> Data

────────────────────

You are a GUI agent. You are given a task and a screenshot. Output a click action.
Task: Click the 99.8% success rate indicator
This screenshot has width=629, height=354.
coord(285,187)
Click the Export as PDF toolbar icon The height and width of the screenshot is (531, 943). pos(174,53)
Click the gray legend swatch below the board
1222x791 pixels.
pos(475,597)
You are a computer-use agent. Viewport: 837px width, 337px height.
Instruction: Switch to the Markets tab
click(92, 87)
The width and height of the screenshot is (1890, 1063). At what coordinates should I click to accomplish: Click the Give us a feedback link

────────────────────

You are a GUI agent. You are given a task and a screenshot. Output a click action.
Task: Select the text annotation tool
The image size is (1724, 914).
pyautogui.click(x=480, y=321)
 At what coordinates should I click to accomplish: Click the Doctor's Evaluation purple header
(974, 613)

────────────────────

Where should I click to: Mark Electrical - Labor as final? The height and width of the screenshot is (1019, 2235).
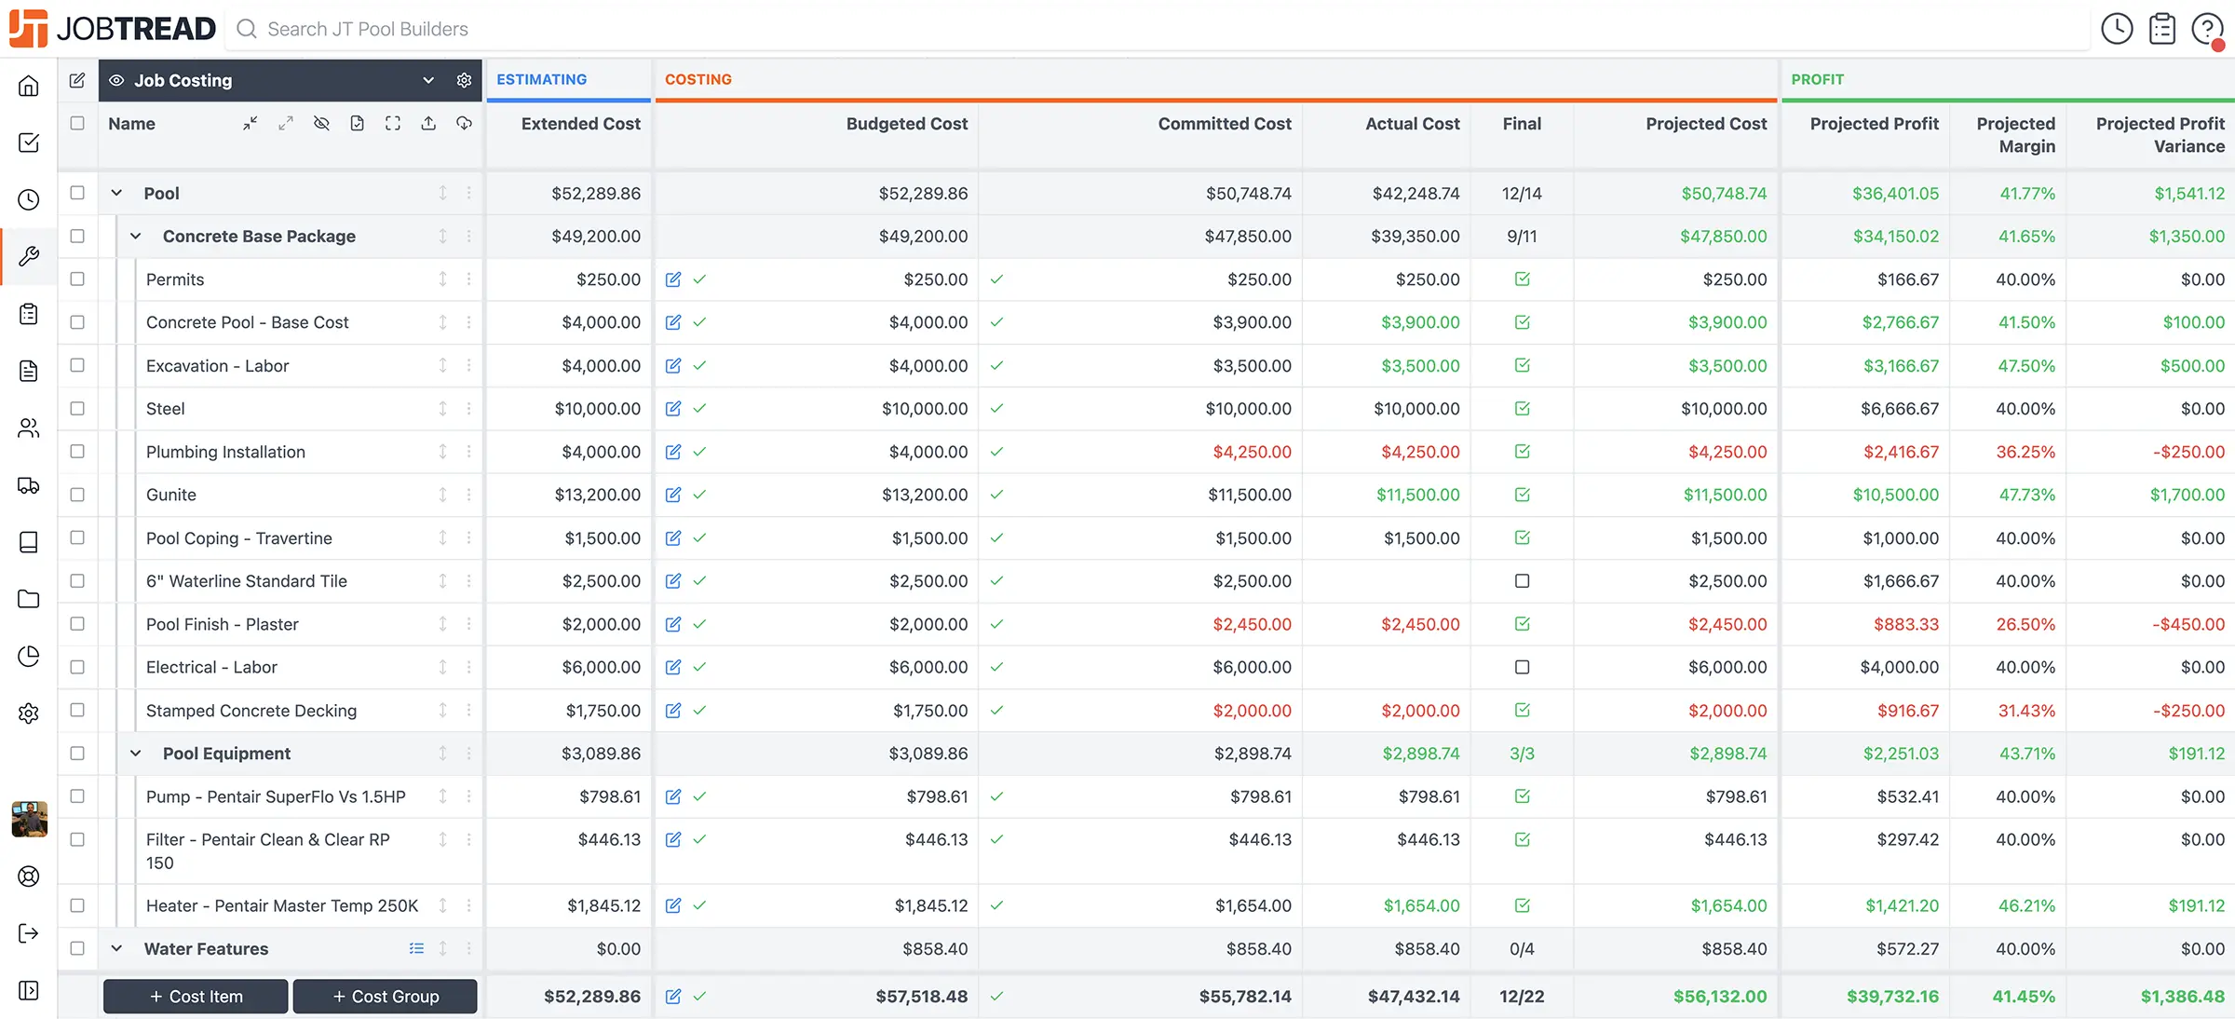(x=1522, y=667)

────────────────────

The response must hold only the lines above from the line with "You are a computer-use" through the line with "The width and", each copied exactly, both ends kept.

> Result of this task
You are a computer-use agent. Viewport: 837px width, 337px height.
Instruction: Switch to the Markets tab
click(92, 87)
The width and height of the screenshot is (1890, 1063). At what coordinates should I click to accomplish: Click the Give us a feedback link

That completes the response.